Stored items:
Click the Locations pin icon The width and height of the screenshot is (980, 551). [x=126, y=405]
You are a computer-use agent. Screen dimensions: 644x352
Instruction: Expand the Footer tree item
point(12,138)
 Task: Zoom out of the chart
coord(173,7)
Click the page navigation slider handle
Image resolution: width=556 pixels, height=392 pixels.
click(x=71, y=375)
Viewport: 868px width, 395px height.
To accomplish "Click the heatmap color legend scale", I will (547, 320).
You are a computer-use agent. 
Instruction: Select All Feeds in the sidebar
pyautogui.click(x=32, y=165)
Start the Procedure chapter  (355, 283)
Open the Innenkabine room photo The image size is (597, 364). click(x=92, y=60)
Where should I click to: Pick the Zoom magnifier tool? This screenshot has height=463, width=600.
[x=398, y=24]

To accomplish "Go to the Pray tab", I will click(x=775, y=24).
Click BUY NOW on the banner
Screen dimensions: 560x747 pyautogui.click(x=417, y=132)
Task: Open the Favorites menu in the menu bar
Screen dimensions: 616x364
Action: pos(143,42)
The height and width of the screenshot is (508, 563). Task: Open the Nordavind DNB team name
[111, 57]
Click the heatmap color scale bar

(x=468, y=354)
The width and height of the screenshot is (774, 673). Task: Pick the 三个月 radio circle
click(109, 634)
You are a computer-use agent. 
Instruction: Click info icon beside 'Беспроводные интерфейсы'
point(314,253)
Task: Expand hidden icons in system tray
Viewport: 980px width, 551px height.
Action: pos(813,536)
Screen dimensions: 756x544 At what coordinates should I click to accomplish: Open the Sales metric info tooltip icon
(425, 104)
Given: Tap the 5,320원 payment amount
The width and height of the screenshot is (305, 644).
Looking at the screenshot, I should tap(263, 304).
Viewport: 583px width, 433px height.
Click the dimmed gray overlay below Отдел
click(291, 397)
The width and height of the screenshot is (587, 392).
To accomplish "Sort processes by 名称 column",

The task
Precisely the line with "Click the dimmed gray overlay below Отдел" and the lines after it, up to the last line of the entries above, are to be reproduced, and nothing more.

Expected answer
Click the dimmed gray overlay below Отдел
click(291, 397)
The width and height of the screenshot is (587, 392).
To accomplish "Sort processes by 名称 column",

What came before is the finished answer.